Once the line containing "Image resolution: width=367, height=2576." is found in the entries below, restate it and each following line word for word, stopping after the line containing "Wisata (156, 898)".

[Available records Boundary: Start]

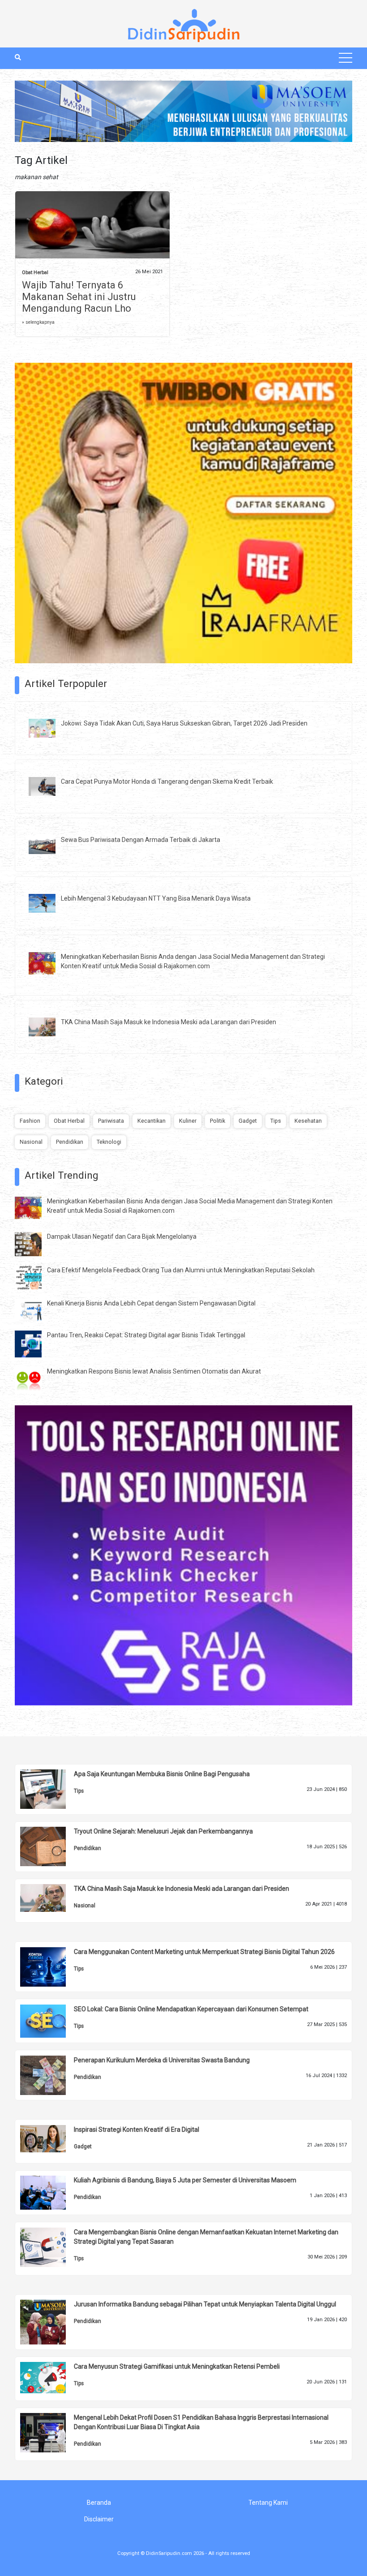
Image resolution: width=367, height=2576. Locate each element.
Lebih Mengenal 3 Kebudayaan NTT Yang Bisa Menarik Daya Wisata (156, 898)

[Available records Boundary: End]
[Available records Boundary: Start]

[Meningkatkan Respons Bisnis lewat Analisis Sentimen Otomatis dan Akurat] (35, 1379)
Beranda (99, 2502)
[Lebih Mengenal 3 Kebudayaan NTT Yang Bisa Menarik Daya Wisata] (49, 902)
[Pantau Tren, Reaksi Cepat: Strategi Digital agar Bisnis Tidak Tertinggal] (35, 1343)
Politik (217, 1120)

[Available records Boundary: End]

◆ Solution to this exercise
Image resolution: width=367, height=2576. Locate each element.
Lebih Mengenal 3 Kebudayaan NTT Yang Bisa Menarik Daya Wisata (156, 898)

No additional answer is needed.